Published Dec 11, 2018 06:19AM ET

ECB wins court's backing for buying government debt

By Michele Sinner and Francesco Canepa

LUXEMBOURG/FRANKFURT (Reuters) - The European Central Bank won a landmark court case on Tuesday as the European Union's top judges backed its multi-trillion- euro purchases of government bonds after a complaint by a group of German eurosceptics.

The widely expected ruling defuses a legal battle that has dogged the ECB's stimulus policy for years and sets a key precedent for future decisions. The matter will now be sent back to Germany's constitutional court for a final verdict.

The Court of Justice of the European Union rejected arguments that the ECB was effectively bankrolling governments with its 2.1 trillion-euro ($2.39 trillion) Public-Sector Purchase Programme (PSPP), which is expected to stop at the end of this month.

"The Court... finds that the PSPP programme does not infringe the prohibition of monetary financing," the judges said in a press release.

Their ruling had been requested by Germany's constitutional court in Karlsruhe, which said there was good reason to think the plan exceeded the ECB’s mandate and violated a ban on it funding governments.

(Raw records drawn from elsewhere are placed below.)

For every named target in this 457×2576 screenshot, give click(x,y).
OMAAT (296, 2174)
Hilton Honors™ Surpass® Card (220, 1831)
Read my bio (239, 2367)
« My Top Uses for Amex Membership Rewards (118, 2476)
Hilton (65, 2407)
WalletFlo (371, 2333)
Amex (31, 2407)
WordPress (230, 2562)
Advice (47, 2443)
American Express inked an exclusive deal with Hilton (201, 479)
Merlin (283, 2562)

"This ruling is unambiguous," said Christoph Schalast, a law professor at the Frankfurt School of Finance & Management. "The German constitutional court faces a difficult decision because its legal opinion was rejected pretty unequivocally by the European Court."

The EU's court batted back the argument that the ECB was endangering taxpayers' money, noting the bulk of any loss on a government's bond would fall on its national central bank.

This feature of the PSPP was the key precondition to overcome German resistance to beginning the programme in 2015, but it may limit the ECB's options when devising new policy tools.

While Berlin stood behind the ECB in Karlsruhe, it still made its support conditional on limits to the potential exposure of the Bundesbank to losses elsewhere.

Following an opinion submitted by the Italian government, the EU court did not admit a question over whether the ECB could change the way losses are distributed if a government fails to repay.

Three of the complainants slammed the European ruling as "a provocation".

"(The EU court) dismissed the objections of the highest German court, inasmuch as it even took them into consideration, in a manner that can only be described as a provocation," entrepreneurs Heinrich Weiss, Patrick Adenauer and Juergen Heraeus, said in a joint statement.